Denver is working with Commerce City and Aurora to create a network of parkland along Sand Creek. A trail is already open, taking walkers and bicyclists through the long tunnels that once ran underneath the airport's runways.

The biggest surprise is on the far eastern side of Stapleton, just south of the Denver County Jail. Here some astonishing wetlands grew up along the creek at Bluff Lake, protected for years by the airport fence. Tall cattails fill the lake bed, and groves of cottonwoods and willows create a dense woodland in the middle of the city. At noon, a startled deer bounds out of the cattails. The lake is empty now because of the drought, but most years it is full of fish, toads and ducks.

Many people ride their bikes to Bluff Lake, and they think of it as their secret patch of wilderness -- one that comes with a remarkable view of downtown and the mountains. "It's so peaceful here; it's my retreat during the day," says Linda, a Denver nurse who rides her bike along the trail on her days off. "It's like going to the mountains without having to get on I-70."

Mestizo-Curtis Park
This park is the oldest in Denver, founded in 1868 when the city was barely a decade old. But the pleasures of Mestizo-Curtis Park seem as old as time.

On a hot afternoon, dozens of children crowd the outdoor pool. They're Hispanic, African-American, white. Pushcart vendors line up at the entrance to the pool, their brightly colored carts marked with the word "helados," selling ice cream and snow cones for $1 to the kids.

A little girl in a turquoise swimsuit has only has fifty cents and is despondent when the vendor tells her she doesn't have enough money for a snow cone, but a kind stranger gives the vendor two quarters so that she can get a cup of ice streaked with bright-blue raspberry syrup.

Men who speak little English and work temporary-labor jobs when they can get them rest in the shade of the park's century-old trees. There are sometimes soccer games here, just as in Mexico. It's a place where those homesick and alone in a new country can find some camaraderie.

"Every park is good, but I live near this one," says a man named Jorge. "I like the trees and the green things."

Commons Park
Denver's newest park, dedicated last year, sits along the South Platte River between 15th and 20th streets. Commons Park was intended to help spur the construction of new residential buildings in the Platte Valley, and it has succeeded. Across Little Raven Street, high-rises full of expensive condos are filling up.

For years, the area north of Union Station was a no-man's land of barren fields and rundown warehouses. Now it's one of Denver's hottest places to live, and the park is a popular place for the new residents to walk their dogs.

"I think this park will probably become the center of downtown," says Derek, a 32-year-old man who recently bought a condo in the new Riverfront Park development. "You can sit outside with your dog and have coffee at the coffeehouse."

※ ※ ※

# [THINGS TO DO]
1. Translate this sentence from the Denver parks text into Spanish: "This park is the oldest in Denver, founded in 1868 when the city was barely a decade old."
2. Rewrite the Denver parks text from "The biggest surprise" up to and including "toads and ducks.", switching "cattails" to "reeds".

※ ※ ※

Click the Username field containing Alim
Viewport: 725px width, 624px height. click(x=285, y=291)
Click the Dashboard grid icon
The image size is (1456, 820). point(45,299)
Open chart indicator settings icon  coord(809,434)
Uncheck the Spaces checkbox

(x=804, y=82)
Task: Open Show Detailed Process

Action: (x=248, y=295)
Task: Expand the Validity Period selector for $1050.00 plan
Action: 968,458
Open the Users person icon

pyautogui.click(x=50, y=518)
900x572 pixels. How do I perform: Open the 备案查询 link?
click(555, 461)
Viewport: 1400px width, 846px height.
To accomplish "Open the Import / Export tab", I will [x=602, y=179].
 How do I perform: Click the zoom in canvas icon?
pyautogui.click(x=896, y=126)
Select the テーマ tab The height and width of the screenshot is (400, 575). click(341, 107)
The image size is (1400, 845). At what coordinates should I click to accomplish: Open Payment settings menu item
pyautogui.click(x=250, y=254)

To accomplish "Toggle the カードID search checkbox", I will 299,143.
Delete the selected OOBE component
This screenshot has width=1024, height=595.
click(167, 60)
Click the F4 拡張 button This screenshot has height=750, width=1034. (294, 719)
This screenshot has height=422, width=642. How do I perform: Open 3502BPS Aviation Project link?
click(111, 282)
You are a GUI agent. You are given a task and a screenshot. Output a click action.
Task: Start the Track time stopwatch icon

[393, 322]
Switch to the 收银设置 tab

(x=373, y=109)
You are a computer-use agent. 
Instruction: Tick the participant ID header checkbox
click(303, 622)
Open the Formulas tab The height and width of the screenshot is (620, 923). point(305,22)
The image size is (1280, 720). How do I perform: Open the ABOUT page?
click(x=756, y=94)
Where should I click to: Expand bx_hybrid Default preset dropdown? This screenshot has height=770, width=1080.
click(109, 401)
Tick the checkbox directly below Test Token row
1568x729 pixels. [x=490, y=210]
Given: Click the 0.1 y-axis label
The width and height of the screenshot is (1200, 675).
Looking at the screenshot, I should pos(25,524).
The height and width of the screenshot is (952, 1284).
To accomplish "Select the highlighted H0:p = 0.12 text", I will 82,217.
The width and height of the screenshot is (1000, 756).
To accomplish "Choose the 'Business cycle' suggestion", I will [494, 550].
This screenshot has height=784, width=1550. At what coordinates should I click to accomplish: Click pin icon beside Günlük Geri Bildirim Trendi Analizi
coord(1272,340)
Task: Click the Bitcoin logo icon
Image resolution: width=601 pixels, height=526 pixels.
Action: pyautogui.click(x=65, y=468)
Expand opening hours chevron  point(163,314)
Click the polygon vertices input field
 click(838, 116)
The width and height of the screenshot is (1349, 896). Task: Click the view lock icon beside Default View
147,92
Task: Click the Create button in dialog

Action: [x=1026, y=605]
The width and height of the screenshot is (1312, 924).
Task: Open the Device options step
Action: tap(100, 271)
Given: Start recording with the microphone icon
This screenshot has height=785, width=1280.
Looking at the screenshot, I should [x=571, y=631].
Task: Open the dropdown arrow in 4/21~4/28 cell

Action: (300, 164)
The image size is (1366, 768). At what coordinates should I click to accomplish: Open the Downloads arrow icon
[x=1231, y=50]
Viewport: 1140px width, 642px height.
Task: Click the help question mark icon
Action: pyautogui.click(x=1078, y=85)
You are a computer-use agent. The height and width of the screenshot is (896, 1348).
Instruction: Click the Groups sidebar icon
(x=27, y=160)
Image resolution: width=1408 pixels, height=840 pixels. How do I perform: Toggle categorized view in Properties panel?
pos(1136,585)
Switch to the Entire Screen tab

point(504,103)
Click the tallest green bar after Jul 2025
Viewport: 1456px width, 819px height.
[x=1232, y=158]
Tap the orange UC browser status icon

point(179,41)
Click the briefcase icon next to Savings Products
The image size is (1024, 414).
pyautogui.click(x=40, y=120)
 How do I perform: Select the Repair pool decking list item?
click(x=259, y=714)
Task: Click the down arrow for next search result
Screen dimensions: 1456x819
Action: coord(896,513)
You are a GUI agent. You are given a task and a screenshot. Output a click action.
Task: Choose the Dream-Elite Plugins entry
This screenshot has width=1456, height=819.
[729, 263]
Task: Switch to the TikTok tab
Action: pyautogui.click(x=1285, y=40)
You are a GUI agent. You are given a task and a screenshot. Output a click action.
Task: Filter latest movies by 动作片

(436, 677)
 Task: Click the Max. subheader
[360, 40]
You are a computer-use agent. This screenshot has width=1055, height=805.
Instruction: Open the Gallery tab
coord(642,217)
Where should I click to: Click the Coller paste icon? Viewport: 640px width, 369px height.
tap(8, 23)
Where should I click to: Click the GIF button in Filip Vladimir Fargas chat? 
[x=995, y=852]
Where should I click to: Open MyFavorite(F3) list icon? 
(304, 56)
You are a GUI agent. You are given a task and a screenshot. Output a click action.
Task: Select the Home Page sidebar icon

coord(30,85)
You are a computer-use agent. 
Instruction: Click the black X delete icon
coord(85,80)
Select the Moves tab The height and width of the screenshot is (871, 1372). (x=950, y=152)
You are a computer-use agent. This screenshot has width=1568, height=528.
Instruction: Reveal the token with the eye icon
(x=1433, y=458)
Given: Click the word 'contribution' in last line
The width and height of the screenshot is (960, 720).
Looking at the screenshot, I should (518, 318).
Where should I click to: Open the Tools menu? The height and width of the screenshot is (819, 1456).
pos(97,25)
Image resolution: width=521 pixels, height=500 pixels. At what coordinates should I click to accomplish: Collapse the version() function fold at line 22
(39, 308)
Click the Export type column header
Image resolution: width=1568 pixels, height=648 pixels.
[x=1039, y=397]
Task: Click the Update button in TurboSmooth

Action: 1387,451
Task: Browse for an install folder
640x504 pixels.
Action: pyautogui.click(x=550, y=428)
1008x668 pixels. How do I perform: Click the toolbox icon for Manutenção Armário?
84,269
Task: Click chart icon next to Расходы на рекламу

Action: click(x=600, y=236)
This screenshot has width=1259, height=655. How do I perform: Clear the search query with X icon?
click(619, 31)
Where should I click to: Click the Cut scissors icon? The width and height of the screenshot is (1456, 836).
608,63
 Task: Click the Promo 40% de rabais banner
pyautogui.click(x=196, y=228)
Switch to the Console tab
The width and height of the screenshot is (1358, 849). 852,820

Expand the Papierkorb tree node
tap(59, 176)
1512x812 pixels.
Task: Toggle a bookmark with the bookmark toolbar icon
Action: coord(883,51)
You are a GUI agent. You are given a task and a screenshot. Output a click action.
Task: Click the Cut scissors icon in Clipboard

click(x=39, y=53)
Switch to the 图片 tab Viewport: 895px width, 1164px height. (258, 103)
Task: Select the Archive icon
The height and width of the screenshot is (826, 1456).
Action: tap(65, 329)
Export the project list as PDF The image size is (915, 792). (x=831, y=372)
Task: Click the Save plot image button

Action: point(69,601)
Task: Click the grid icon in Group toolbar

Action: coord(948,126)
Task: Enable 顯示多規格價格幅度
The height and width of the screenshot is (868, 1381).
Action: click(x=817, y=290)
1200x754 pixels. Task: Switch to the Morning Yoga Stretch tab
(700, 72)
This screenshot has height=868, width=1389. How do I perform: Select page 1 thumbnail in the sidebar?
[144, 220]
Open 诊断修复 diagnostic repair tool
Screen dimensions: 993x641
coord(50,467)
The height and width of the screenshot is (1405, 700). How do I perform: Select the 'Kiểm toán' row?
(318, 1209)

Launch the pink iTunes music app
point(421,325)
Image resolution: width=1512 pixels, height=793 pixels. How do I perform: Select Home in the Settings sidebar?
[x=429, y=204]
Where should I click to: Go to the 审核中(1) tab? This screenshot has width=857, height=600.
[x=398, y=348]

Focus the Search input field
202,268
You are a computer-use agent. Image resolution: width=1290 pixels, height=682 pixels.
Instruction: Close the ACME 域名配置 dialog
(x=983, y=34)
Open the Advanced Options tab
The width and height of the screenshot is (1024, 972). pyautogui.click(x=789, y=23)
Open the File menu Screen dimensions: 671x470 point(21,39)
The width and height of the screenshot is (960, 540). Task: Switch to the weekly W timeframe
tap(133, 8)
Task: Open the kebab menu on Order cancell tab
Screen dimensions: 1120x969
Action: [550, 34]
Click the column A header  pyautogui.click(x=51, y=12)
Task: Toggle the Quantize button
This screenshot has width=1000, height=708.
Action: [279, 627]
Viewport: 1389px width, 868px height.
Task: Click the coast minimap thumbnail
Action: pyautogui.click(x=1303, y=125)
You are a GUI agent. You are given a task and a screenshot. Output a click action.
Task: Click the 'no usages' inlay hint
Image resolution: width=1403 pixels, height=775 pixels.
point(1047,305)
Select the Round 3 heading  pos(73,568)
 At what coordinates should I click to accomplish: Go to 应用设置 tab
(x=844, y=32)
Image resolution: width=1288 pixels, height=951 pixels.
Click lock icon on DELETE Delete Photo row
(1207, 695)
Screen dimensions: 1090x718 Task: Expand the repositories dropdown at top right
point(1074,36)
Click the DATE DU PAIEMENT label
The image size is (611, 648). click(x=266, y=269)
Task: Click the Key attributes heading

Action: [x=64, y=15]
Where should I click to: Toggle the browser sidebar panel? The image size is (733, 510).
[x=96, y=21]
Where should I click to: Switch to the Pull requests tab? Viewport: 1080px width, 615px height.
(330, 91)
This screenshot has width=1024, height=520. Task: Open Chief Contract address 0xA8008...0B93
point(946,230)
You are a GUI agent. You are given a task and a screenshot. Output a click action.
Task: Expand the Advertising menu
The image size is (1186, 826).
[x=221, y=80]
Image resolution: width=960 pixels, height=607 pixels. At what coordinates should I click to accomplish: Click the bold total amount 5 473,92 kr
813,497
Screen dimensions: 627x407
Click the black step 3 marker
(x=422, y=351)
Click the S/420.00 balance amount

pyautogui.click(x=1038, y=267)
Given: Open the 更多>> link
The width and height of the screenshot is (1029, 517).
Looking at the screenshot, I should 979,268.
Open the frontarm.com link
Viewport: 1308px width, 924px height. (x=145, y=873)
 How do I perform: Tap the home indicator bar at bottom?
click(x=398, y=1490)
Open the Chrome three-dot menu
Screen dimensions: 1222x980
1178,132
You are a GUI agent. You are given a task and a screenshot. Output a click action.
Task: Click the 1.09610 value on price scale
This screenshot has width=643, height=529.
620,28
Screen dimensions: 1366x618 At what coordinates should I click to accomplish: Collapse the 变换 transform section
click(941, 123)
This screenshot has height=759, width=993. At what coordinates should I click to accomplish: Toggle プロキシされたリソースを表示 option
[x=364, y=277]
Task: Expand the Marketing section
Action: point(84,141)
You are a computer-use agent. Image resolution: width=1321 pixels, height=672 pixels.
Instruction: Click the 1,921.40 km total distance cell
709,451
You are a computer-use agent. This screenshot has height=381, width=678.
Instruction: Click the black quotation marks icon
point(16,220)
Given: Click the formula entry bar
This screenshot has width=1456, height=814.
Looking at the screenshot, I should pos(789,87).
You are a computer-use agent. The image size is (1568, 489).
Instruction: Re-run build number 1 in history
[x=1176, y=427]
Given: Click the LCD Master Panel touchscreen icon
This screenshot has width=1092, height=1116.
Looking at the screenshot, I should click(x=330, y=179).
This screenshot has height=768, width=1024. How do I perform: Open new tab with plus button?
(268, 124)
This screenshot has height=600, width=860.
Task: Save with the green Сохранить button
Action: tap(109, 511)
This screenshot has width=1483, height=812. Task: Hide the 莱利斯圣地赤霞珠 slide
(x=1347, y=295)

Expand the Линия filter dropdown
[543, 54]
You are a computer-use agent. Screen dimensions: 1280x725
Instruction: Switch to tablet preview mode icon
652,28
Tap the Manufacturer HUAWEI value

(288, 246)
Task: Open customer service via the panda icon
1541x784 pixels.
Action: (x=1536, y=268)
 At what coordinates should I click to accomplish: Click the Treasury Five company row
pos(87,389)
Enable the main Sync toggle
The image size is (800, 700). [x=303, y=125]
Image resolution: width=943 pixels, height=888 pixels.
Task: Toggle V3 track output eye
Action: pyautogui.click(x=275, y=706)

※ ※ ※

# [EXPECTED OUTPUTS]
1. Este parque es el más antiguo de Denver, fundado en 1868, cuando la ciudad apenas tenía una década.

2.
The biggest surprise is on the far eastern side of Stapleton, just south of the Denver County Jail. Here some astonishing wetlands grew up along the creek at Bluff Lake, protected for years by the airport fence. Tall reeds fill the lake bed, and groves of cottonwoods and willows create a dense woodland in the middle of the city. At noon, a startled deer bounds out of the reeds. The lake is empty now because of the drought, but most years it is full of fish, toads and ducks.